Sri Lanka is planning to revive the now defunct Press Council amid continuing tension between the authorities and independent newspapers, report the Free Media Movement (FMM), the Committee to Protect Journalists (CPJ), the International Federation of Journalists (IFJ) and Reporters Without Borders (RSF).

Media Minister Lakshman Yapa Abeywardena confirmed on 24 June that the government plans to resurrect the council, which was created in 1973 but suspended in 2002.

The council has the powers to heavily fine journalists and publishers and send them to prison. According to IFJ, the council can also prohibit some content, such as internal government communications and stories that might be deemed "prejudicial to national security."

"Sri Lanka was one of the first countries in Asia to decriminalise press offences. Now the government wants to turn the clock back and impose controls that that will be a permanent threat hanging over the media," said RSF.

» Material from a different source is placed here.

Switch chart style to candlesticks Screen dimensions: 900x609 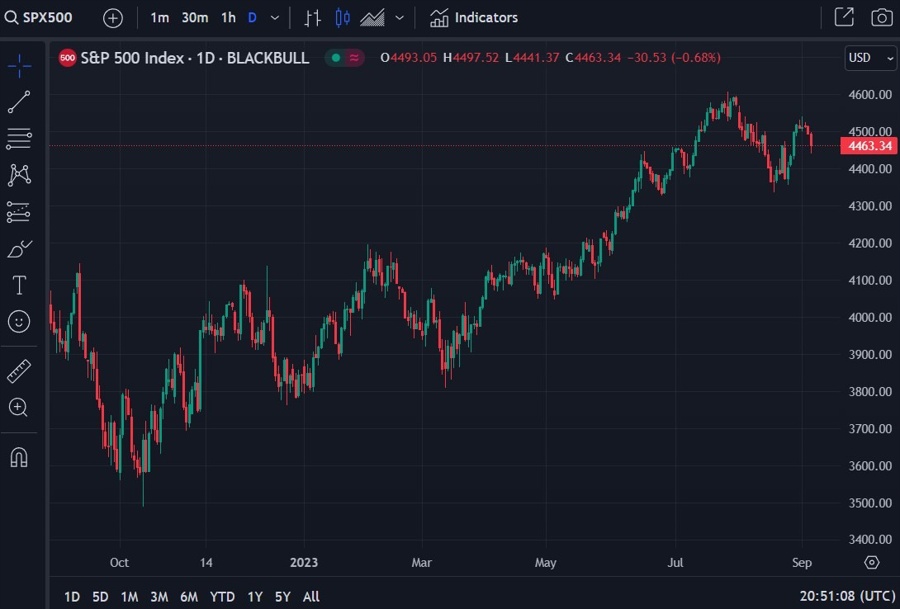tap(343, 17)
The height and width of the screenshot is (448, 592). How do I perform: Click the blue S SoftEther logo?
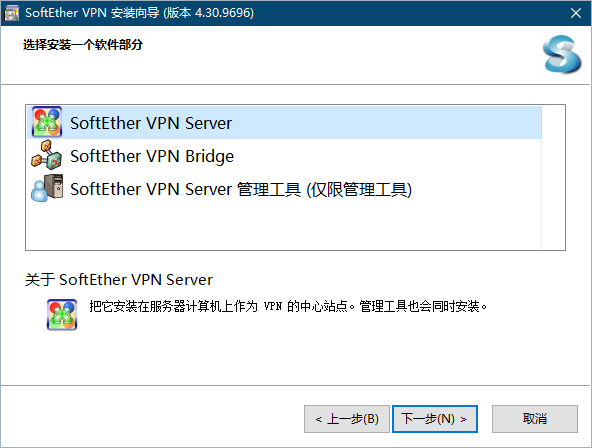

According to CPJ, eight Sri Lankan media rights groups, including IFEX member FMM, wrote a letter last week to President Mahinda Rajapaksa condemning the council's comeback. "A media culture cannot be based on slapping charges against journalists, fining them or sending them to jail. Instead the modern world has accepted a self-regulatory mechanism by media persons as the way forward," they wrote. The letter reminded the President that he had himself defended the decriminalisation of press offences to parliament in 2002.

According to RSF, the President's brother, Defence Minister Gotabaya Rajapaksa, has publicly voiced regret that Sri Lanka abolished jail sentences for press offences. He brought a libel suit against the Leader Publications newspaper group that led to the group being ordered to publish nothing about him. Nonetheless, "The Sunday Leader" published a profile of him in May and as a result its editors have been ordered to appear in court on a contempt charge later this month.

CPJ reports that the pressure on Sri Lankan journalists is as intense as it was during the height of the war with the Tamil Tigers earlier this year; many of them have stopped writing and others have fled the country. The revival of the press council is not surprising, says CPJ, as it's "the sort of tool we've seen in many countries where the government is intent on silencing critics."

Abeywardena said the decision was taken after a parliamentary committee "discovered" that the government was still paying for the council even though it was not doing anything.